Par ailleurs, l’équipe de Paola Picotti a eu recours à la LiP-MS associée à la SRM en 2017 afin d’analyser la stabilité des protéines chez diverses espèces en se basant sur la modification de leur structure à l’échelle du protéome. Ces études ont contribué à définir les déterminants de la sensibilité thermique des protéomes de différents organismes, ce qui a permis de démontrer que certaines bactéries analysées pouvaient résister aux températures élevées, une fois la séquence d’ADN de protéines spécifiques modifiée. Cette découverte pourrait être bénéfique à l’industrie biotechnologique, par exemple en désensibilisant des bactéries qui forment certaines substances chimiques telles que l’éthanol.

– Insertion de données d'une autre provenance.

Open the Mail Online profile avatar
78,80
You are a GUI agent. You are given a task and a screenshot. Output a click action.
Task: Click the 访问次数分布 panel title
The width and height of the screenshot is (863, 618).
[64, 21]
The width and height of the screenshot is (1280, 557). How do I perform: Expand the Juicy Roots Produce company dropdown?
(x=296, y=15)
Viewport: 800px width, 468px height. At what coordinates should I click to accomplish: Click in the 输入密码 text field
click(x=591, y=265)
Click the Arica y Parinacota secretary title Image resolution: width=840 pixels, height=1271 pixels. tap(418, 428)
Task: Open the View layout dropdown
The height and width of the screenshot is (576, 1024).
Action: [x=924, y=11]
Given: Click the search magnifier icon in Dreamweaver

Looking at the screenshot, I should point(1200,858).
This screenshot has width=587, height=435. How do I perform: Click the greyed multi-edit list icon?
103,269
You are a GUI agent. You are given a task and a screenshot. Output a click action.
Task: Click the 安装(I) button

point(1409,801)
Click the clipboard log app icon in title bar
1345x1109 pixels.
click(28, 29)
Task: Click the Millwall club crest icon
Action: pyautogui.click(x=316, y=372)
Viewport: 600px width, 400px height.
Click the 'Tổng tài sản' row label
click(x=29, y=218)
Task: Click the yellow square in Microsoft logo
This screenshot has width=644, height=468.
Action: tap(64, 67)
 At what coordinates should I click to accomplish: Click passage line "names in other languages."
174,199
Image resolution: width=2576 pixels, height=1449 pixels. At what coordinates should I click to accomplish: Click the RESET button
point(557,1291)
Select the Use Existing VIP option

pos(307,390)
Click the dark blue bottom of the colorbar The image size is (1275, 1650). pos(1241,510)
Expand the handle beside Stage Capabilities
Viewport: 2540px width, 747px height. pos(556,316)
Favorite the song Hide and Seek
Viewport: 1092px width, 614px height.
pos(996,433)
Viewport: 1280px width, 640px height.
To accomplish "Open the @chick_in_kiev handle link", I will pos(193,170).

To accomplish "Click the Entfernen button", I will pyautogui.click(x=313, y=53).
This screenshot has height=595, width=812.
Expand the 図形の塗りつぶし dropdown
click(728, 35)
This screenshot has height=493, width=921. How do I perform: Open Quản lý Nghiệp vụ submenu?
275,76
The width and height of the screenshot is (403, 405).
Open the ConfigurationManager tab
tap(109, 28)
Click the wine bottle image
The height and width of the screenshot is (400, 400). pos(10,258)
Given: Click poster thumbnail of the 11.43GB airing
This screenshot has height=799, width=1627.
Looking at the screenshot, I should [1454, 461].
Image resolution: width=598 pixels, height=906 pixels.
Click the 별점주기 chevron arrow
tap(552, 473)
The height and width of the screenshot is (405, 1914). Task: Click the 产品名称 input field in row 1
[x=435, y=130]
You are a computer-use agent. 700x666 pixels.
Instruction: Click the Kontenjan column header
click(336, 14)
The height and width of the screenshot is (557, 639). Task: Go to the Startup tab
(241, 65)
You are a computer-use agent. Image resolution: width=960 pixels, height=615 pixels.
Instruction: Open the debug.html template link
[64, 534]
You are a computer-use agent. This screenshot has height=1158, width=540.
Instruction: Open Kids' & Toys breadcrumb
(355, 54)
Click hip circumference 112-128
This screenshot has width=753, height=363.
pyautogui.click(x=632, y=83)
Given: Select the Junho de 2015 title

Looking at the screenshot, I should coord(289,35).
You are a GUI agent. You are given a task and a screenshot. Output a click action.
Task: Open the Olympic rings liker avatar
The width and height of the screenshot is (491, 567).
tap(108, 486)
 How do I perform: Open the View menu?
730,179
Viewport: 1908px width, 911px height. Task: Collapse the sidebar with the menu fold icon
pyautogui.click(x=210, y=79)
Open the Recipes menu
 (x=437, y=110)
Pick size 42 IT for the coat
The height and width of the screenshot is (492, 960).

Paola Picotti est née en 1977 à Udine (Italie). Elle a étudié la chimie et la technologie à l’université de Padoue et a obtenu son doctorat en 2006 au CRIBI, centre biotechnologique dans le domaine des mécanismes moléculaires dans le pliage erroné des protéines. Après un court séjour de recherche au MATI, centre d’excellence de l’université d’Udine en 2007, elle a effectué des recherches en tant que post-doctorante Marie Curie dans le groupe de travail du professeur Ruedi Aebersold à l’institut de biologie systémique moléculaire de l’ETH Zurich. Elle y a joué un rôle prépondérant dans le développement des bases expérimentales et mathématiques de la technologie protéomique ciblée. En 2011, elle a été nommée professeure assistante (FNS, professeure du Fonds national suisse) à l’institut de biochimie du département biologie de l’ETH Zurich où elle a fondé un groupe de recherche indépendant. Elle est titulaire du titre de professeure associée en biologie systémique moléculaire de l’ETH Zurich depuis octobre 2017.